# Angelgeschenke



## sbtmtg3007 (14. November 2010)

Hallo,

ich bin hier völlig fachfremd im Forum unterwegs |rotwerden

Ich habe absolut kein Ahnung vom Angeln, ABER ich habe mir in den Kopf gesetzt meinem Vater dieses Jahr einen Adventskalender mit kleinen Angelutensilien zusammen zu stellen.

Und wie gesagt, ich habe da absolut keinen blassen Schimmer von Blinkern, Wobblern, Schnüren und was es sonst noch so alles gibt.

Ihr als Angler wisst doch sicherlich am besten was ein Angler so alles an kleinen Dingen braucht bzw. wovon ein Angler nie genug haben kann.

Mein Vater angelt überwiegend an Flüssen und Seen hier in Deutschland. Was er da genau angelt weiß ich nicht so genau, bin mir aber sicher, dass Forellen und Aale schon mal in der Kühltruhe gelandet sind. Außerdem hat er noch einen Räucherofen.

Vielleicht könnt ihr mir sagen, was in die 24 Päckchen alles hinein könnte. Alles zusammen sollte aber nicht mehr wie 25-30 EUR kosten.

Bin über jeden Tipp dankbar


----------



## Doc Plato (14. November 2010)

*AW: Angelgeschenke*

Hallo, 

mit 25-30Euro wird es aber eng...

Vorschläge meinerseits:

Pose 1-10€
Hakenheft - 1,5 - 2,5€
Päckchen Karabinerwirbel ~ 2,5€
Spinner, Blinker, Wobbler ab ca. 3,5€ das Stück ... (gibt auch Wobbler die 30€ kosten)
Vorfachmaterial um selber Stahlvorfächer zu bauen ... 
Klemmblei und Grundbleie ab 0,80€


----------



## Bruzzlkracher (14. November 2010)

*AW: Angelgeschenke*

mir fallen da noch kleine Twister oder Gummifische ein, ca. -,30-/-,80 EUR/Stück

und vielleicht ein paar Knicklichter? (-,10 EUR/Stück?)

´n Glas Forellenteig?


----------



## Lorenz (14. November 2010)

*AW: Angelgeschenke*

Hi


sbtmtg3007 schrieb:


> Vielleicht könnt ihr mir sagen, was in die 24 Päckchen alles hinein könnte.
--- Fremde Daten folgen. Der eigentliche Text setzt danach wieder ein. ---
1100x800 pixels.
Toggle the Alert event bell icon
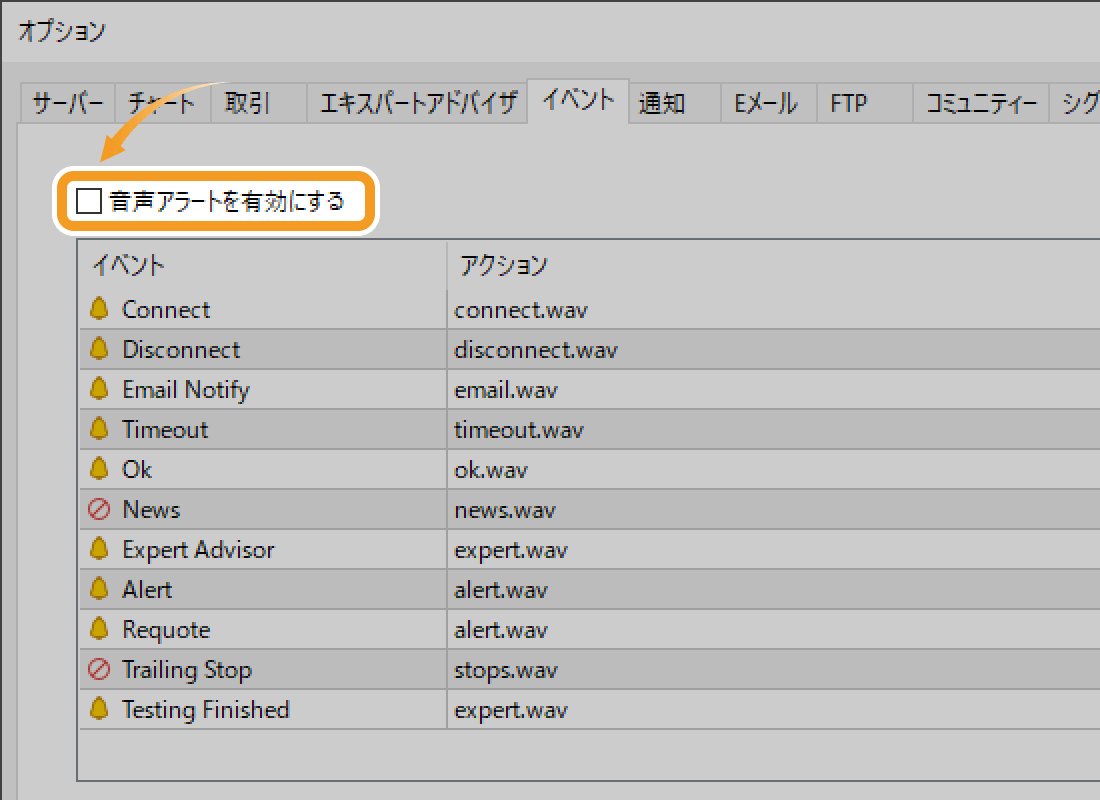click(98, 589)
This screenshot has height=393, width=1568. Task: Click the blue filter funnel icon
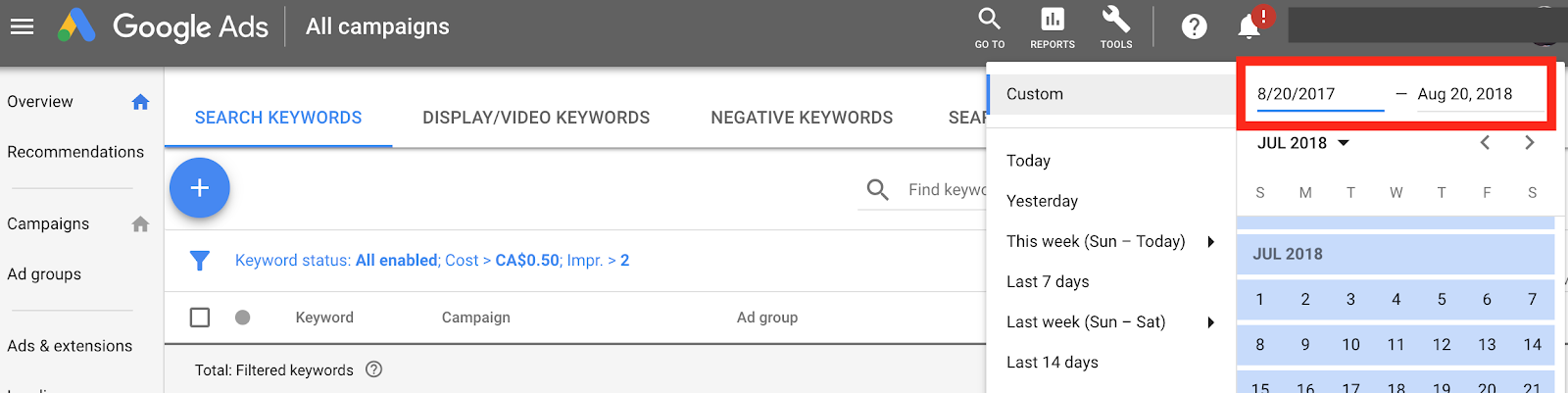pyautogui.click(x=200, y=261)
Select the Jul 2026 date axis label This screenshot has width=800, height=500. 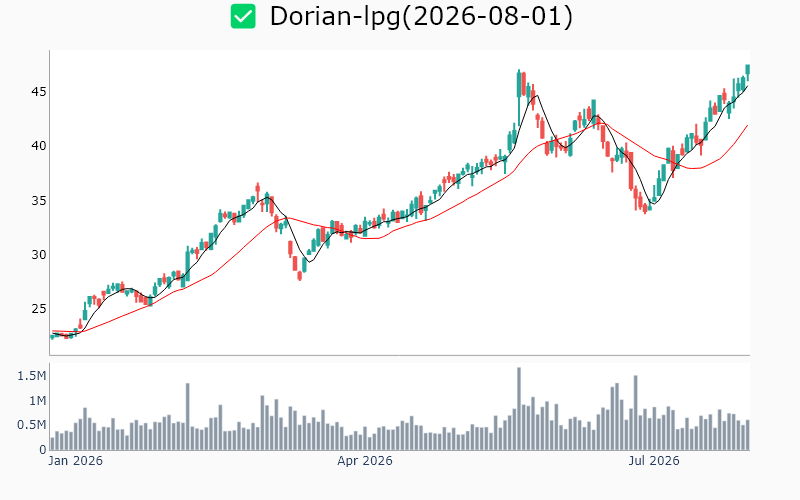[x=654, y=461]
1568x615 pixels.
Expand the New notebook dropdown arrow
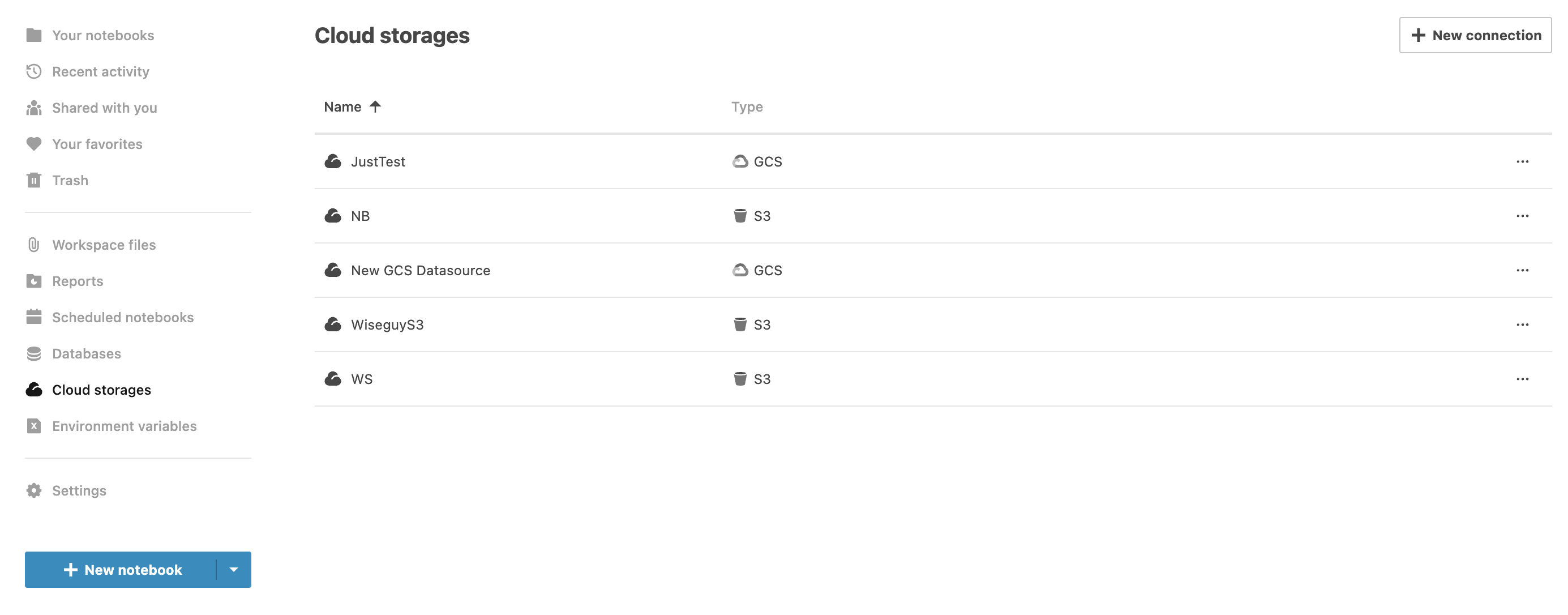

Alles zusammen sollte aber nicht mehr wie 25-30 EUR kosten.



Streich die 2 an der 24 und mach ihm dafür jeden Advent ein Päckchen mit was "vernünftigem"


----------



## sbtmtg3007 (14. November 2010)

*AW: Angelgeschenke*



Lorenz schrieb:


> ...mach ihm dafür jeden Advent ein Päckchen mit was "vernünftigem"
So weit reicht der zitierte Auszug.